SHOW LOYALTY: Most often ignored, but you must always give credit to hard working employees. You must also be the voice of those who cannot speak for themselves. Avoid speaking negatively about your employees behind the backs. Address problems and issues face to face and provide favourable solutions.
DELIVER RESULTS: Make sure you have a track record of results. Accomplish the task you are hired for. Never overpromise and under deliver. Avoid making excuses for not delivering.
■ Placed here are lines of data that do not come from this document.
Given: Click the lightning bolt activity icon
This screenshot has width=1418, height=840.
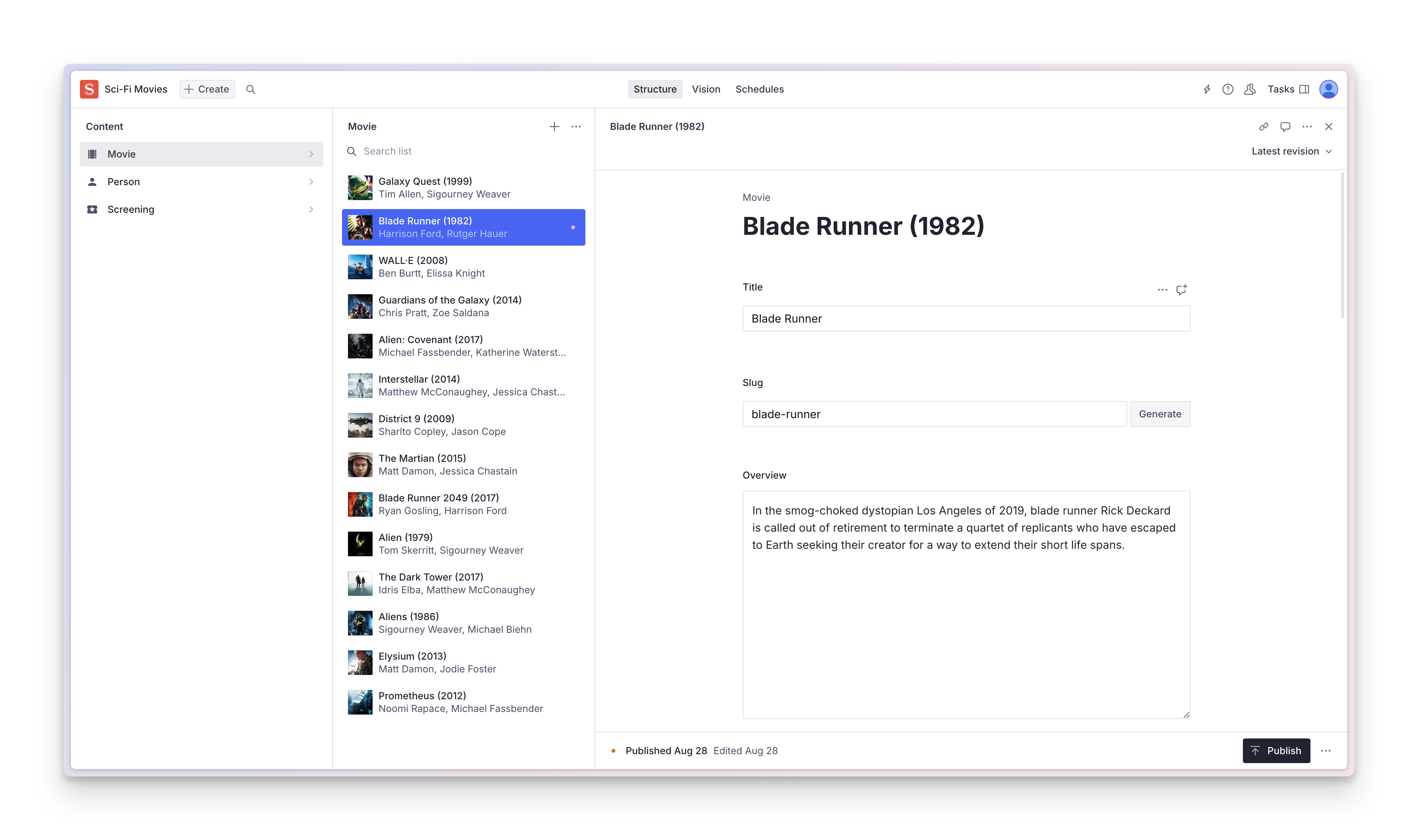Looking at the screenshot, I should tap(1206, 90).
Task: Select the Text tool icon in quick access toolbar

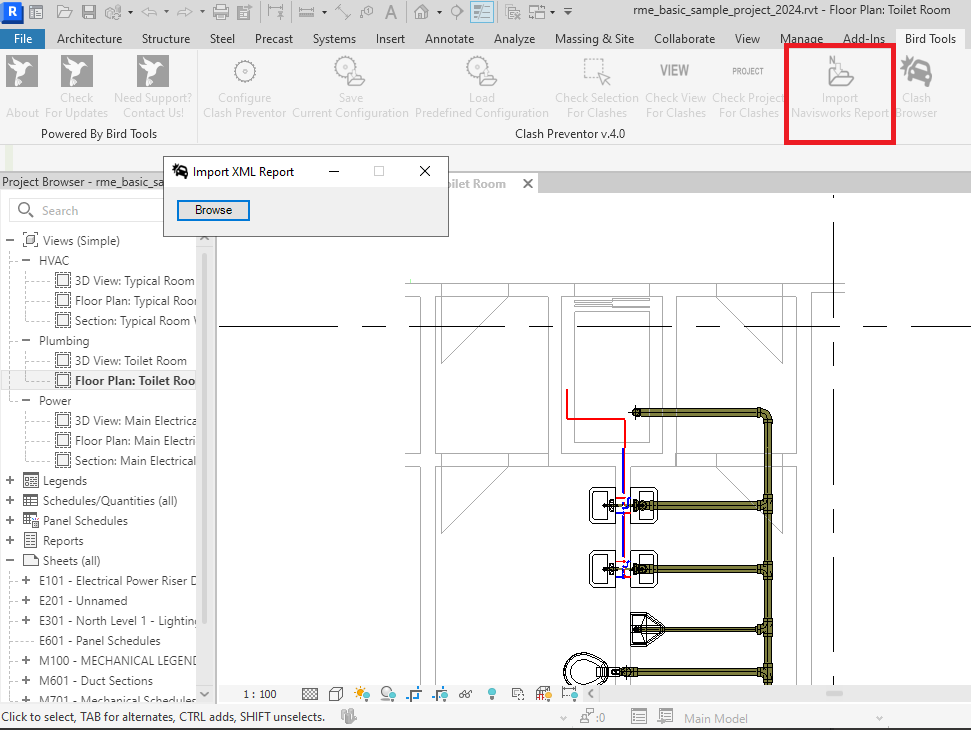Action: coord(391,12)
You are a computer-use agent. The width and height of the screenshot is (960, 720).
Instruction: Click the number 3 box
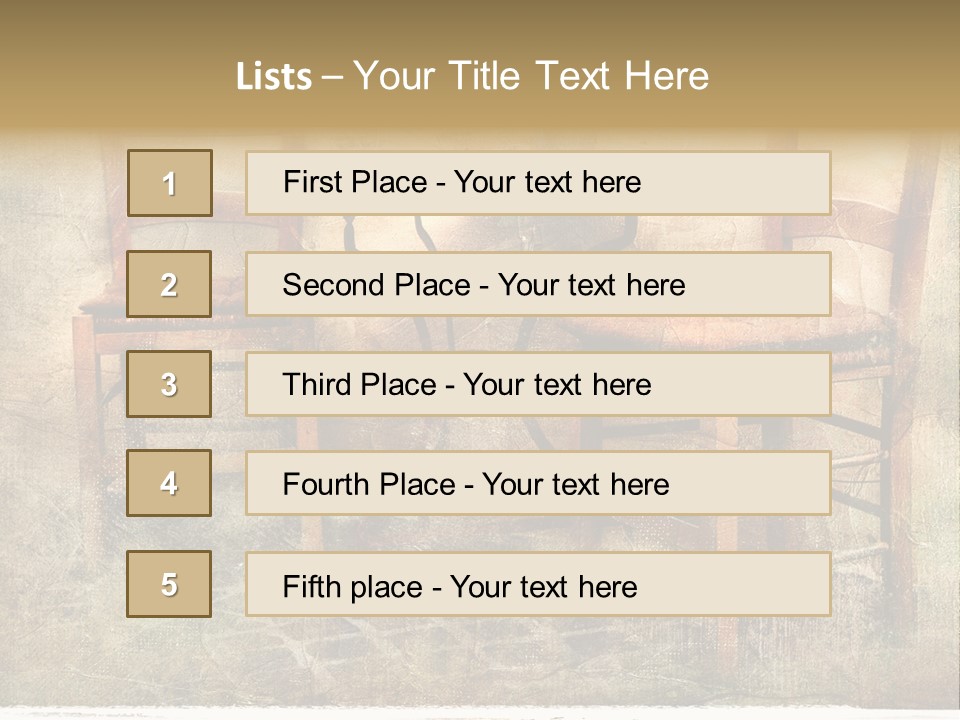[169, 384]
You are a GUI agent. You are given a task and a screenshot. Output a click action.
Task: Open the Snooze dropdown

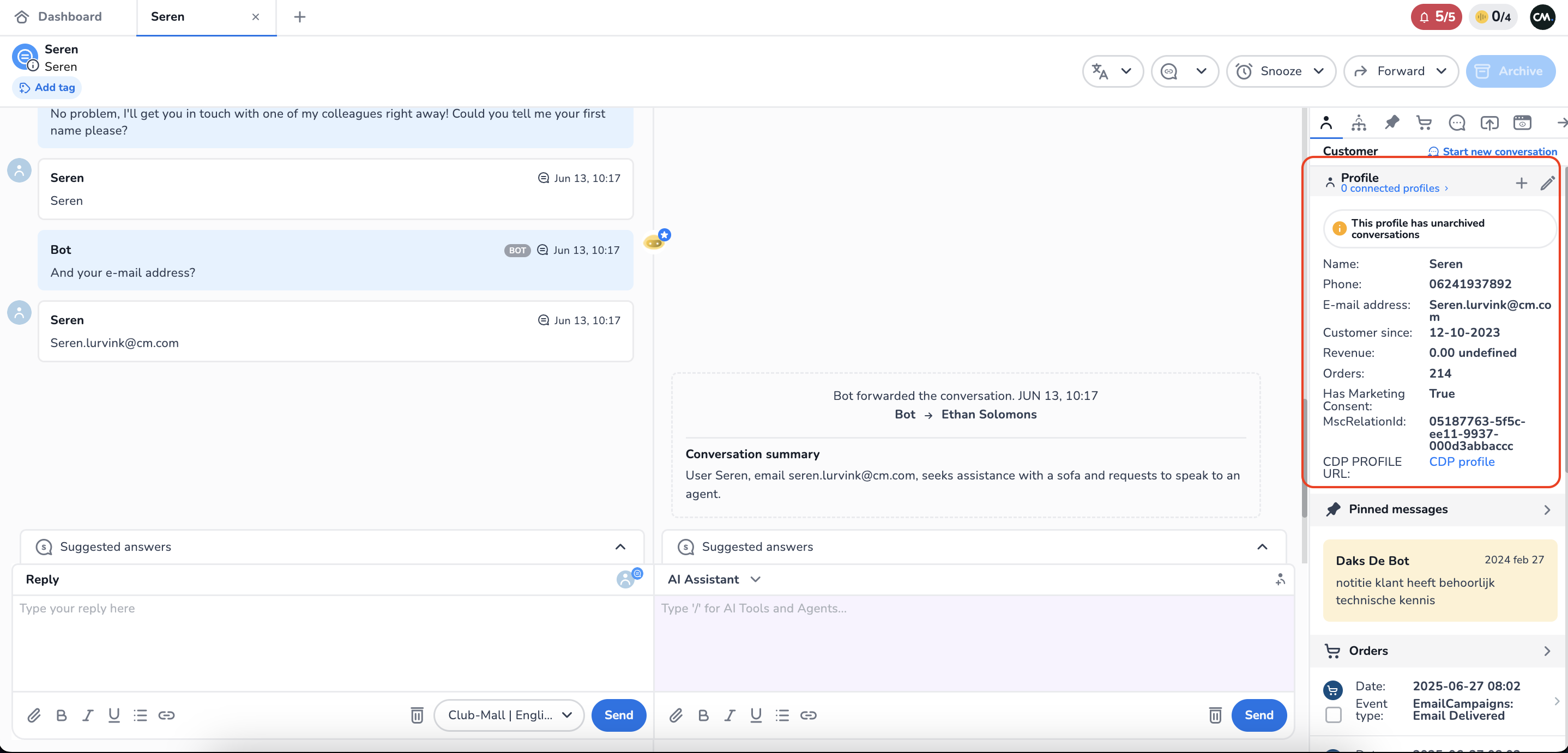coord(1281,71)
GET BETTER: Always make an effort to learn and improve. Do not be over confident about your skills and knowledge. Develop a formal and informal feedback system. Thank people for feedback but make sure you act upon the feedback you receive.
CONFRONT REALITY: Do not have unrealistic goals and expectations. Always meet issues as they are. Address tough situations directly. Always acknowledge what is the unsaid and lead conversation courageously.
CLARIFY EXPECTATIONS: Be clear while disclosing and revealing expectations from employees. Make sure you discuss and validate your expectations from them. If there is a difference of thinking, renegotiate with them. Always make sure that the expectations are clear.
PRACTICE ACCOUNTABILITY: Always hold yourself and others accountable and responsible for their respective tasks. Take responsibility for results, be it good or bad. Communicate with your employees about how they fare in their tasks.
LISTEN FIRST: Don't make any assumptions. Listen to your employees before speaking. Don't just listen with ears but also keep your eyes and heart open. Understand the employee's situation, and then diagnose a solution.
KEEP COMMITMENTS: Make sure you commit carefully. Always state your intent while committing. Make keeping your commitments the symbol of your honour. Don't break an employee's confidence in you.
EXTEND TRUST: The last and the most important point, extend trust abundantly to those who have made an effort to earn your trust. Also extend trust conditionally to those who are in the process of earning your trust. Don't withhold your trust in employees even if it involves risk.
Trust is built and maintained by many small actions over time. So fundamentally, trust is the cornerstone, the foundation, for everything you'd like your organisation to be now and for everything you'd like it to become in the future. Lay this groundwork well.